I also believe that teachers [those who hold fast to morality] need to discuss sex education with our schoolchildren and teach them how to respect their bodies.
Having said that, and while I believe THE NATION was right in carrying the story, I am in total disagreement with the manner in which the article was written. In my opinion it was the worst form of journalism.
Why did the writer have to be so explicit – down to the fact of telling the public what the two teenagers did as they engaged in the act of sex? What came across to me was that the writer was quite smitten by what he saw.
Christine, we are living in turbulent times and we need to go back to the Bible. We need to pray for our society and pray for our youth. We need to show them love and to let them know that they are loved.
I want to take time out to commend Corey Worrell for his article in last Thursday’s paper. I commend him for his frankness. I believe he dealt with the subject at hand in the most professional way.

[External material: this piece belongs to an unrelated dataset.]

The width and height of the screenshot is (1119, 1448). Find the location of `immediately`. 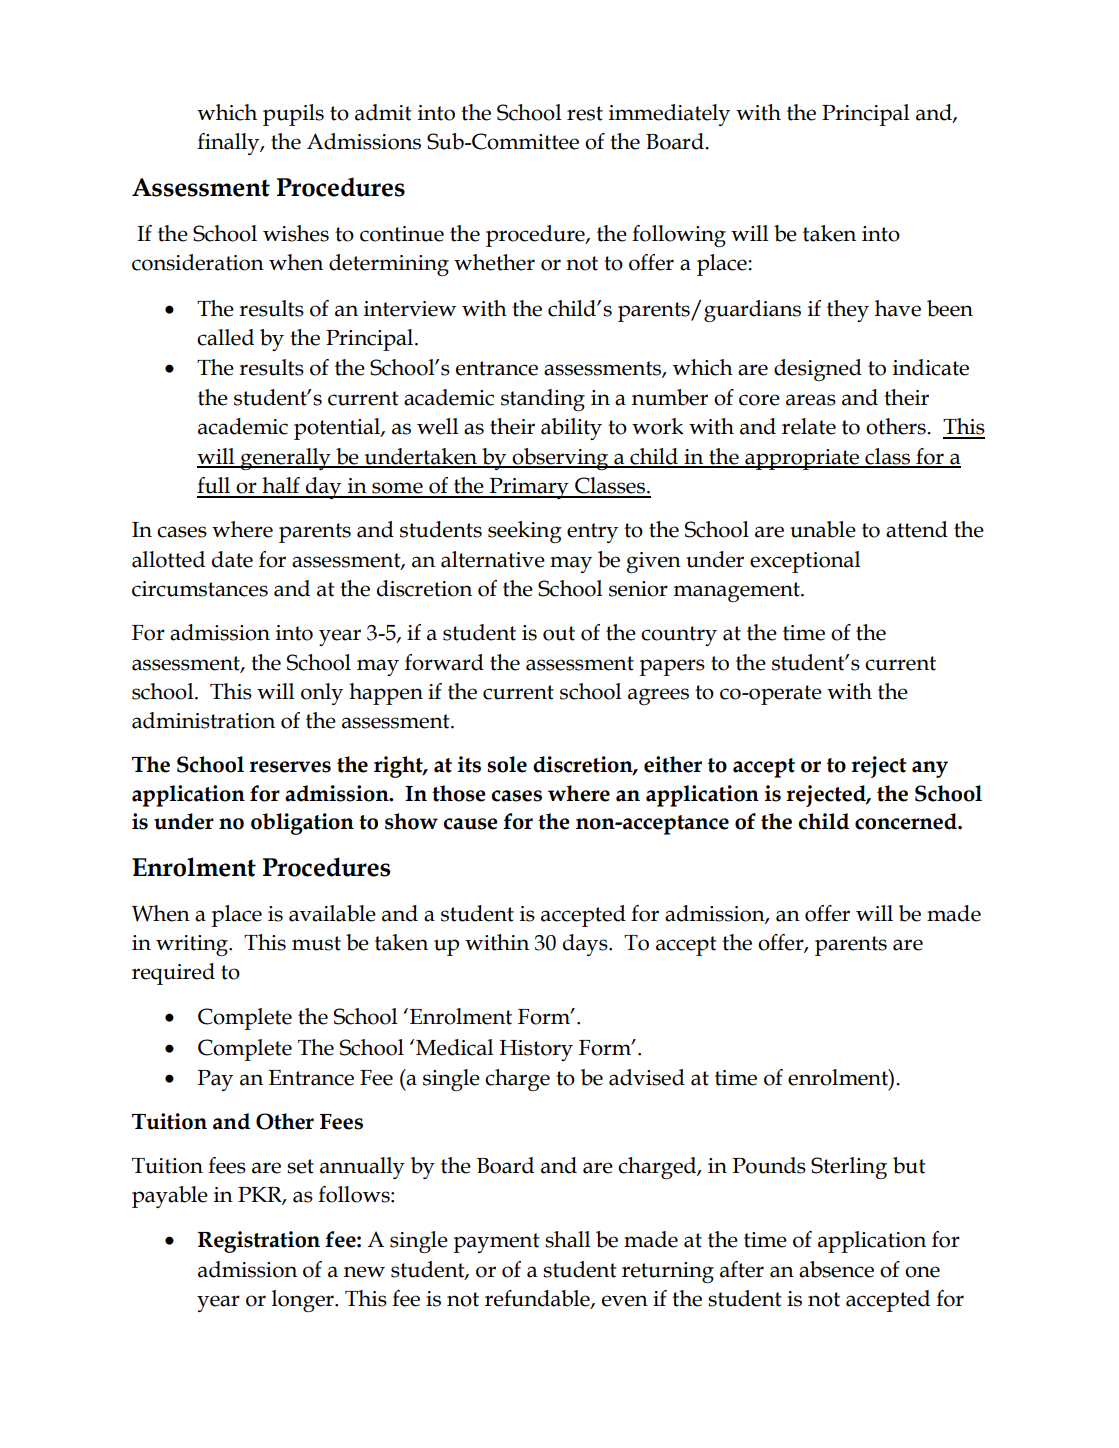

immediately is located at coordinates (669, 115).
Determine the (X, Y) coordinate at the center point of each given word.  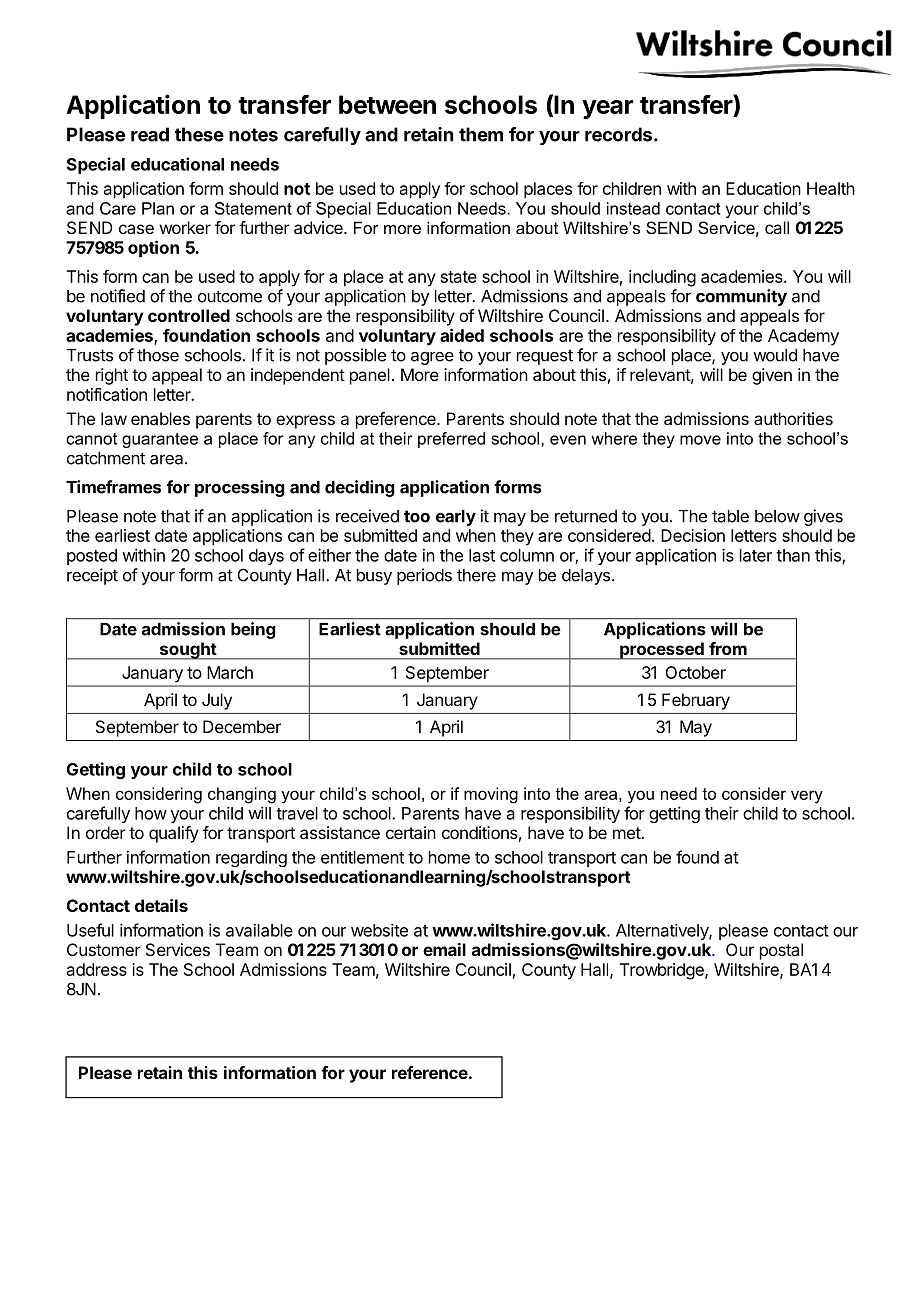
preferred (451, 440)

We have got to wake up to what is taking place within our schools and homes and stop from blaming the media for bringing us the news as it is.
Many of us have spent such a long time on whether the article and photograph should or should not have been published, that we have missed the fact that we have a crisis on our hands and must look for ways to deal with it.
Our young people need better role models and they need God.
– S.G.
Dear S.G.,
Thanks for sharing. You’ve given readers some food for thought. I agree that we need to better educate our youth and that parents ought not to purchase the latest smartphones for their children.
You are also right in stating that we need to get back to the Bible and that we must keep praying for our young people. I will go one step further and say, we need to pray for our country as a whole.